> Texte du document
------

La nouvelle est tombée jeudi matin, le scandale Volkswagen aura eu raison du PDG de la marque Martin Wintertkorn. L’homme de 68 ans qui a commencé sa carrière chez Audi en1981 affirme laisser sa place à une nouvelle génération. Il se dit profondément affecté par la situation et avait fait son mea-culpa mardi matin. Il se dégage toutefois de toute responsabilité dans cette affaire et ne comprend pas comment une telle supercherie a pris naissance au sein du groupe. Gérald Tremblay aussi se disait innocent. Mais au fait comment ce scandale a été mis au jour
Une tempête parfaite
On parle de tempête parfaite lorsque tous les ingrédients sont réunis pour qu’éclate une catastrophe. Volkswagen avait devancé en juin dernier Toyota à titre de plus grand constructeur automobile de la planète. Les ventes étaient en hausse dans plusieurs marchés et le géant allemand allait profiter du Salon de l’auto de Francfort pour annoncer ces bonnes nouvelles. Et le scandale éclate en plein Salon, alors que toute la presse automobile mondiale et les hauts dirigeants de toutes les compagnies automobiles sont sur place. Un puissant catalyseur pour répandre la nouvelle à travers le monde à vitesse grand V, mais comment ce scandale a-t-il éclaté ?
Tout a commencé à l’université der la Virginie de l’ouest
Toute cette histoire a commencé au printemps 2014 alors qu’un groupe de recherche de l’Université de la Virginie de l’Ouest reçoit un mandat de l’International Council on Clean Transportation pour étudier l’impact des énergies alternatives sur l’environnent. Le groupe de recherche choisit parmi les véhicules testés un Volks Diesel. Le but des tests est de reproduire les émissions polluantes annoncées des véhicules, mais dans des conditions réelles de conduite. La majorité des voitures sont assez proches des émissions annoncées, y compris une BMW X5 Diesel, mais Volkswagen dépasse selon les textes de 10 à 40 fois les émissions annoncées en laboratoire pour l’oxyde d’azote (NOx).. Le groupe de recherche avertit sans délai l’EPA, l’agence de contrôle antipollution américaine
Un an de harcèlement
Entre 2014 et 2015, L’EPA talonne Volkswagen pour clarifier la situation et demande des explications. Pourquoi les résultats obtenus par les chercheurs de l’université de Virginie de l’Ouest sont aussi éloignés de la réalité. Volkswagen affirme que les paramètres utilisés dans le test n’étaient pas conformes à ceux de Volkswagen et forcément les résultats seraient différents. L’EPA avec la collaboration du CARB ( California Air Resource Board) pousse l’enquête plus loin en reprenant pour trouver ce qui clochait. Aucune des solutions techniques proposées par Volkswagen ne fonctionnait et il était impossible de reproduire les résultats de Volks sur la route. L’EPA et le CARB ont alors menacé le géant allemand en annonçant que la certification des moteurs 4 cylindres diesel ne serait pas approuvée si le moteur ne se conformait pas aux normes environnementales. C’est alors que le chat est sorti du sac. Volkswagen a admis avoir fabriqué et installé un logiciel capable de mettre en échec les tests d'émissions nord-américains.

------

> Données fournies
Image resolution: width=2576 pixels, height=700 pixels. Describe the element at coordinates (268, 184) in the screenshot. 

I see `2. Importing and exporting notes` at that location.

------

> Consigne
Pour chacun des énoncés suivants, dites s'il concorde avec le texte sur le scandale Volkswagen, en répondant par oui ou non et en citant mot pour mot le passage qui tranche. 1. En juin dernier, Volkswagen était passé devant Toyota comme plus grand constructeur automobile de la planète. 2. Lors des essais sur route, la BMW X5 Diesel dépassait largement ses émissions annoncées. 3. Volkswagen a reconnu avoir fabriqué et installé un logiciel capable de déjouer les tests d'émissions nord-américains.

> Réponse rédigée
1. Oui : « Volkswagen avait devancé en juin dernier Toyota à titre de plus grand constructeur automobile de la planète. »
2. Non : « La majorité des voitures sont assez proches des émissions annoncées, y compris une BMW X5 Diesel ».
3. Oui : « Volkswagen a admis avoir fabriqué et installé un logiciel capable de mettre en échec les tests d'émissions nord-américains. »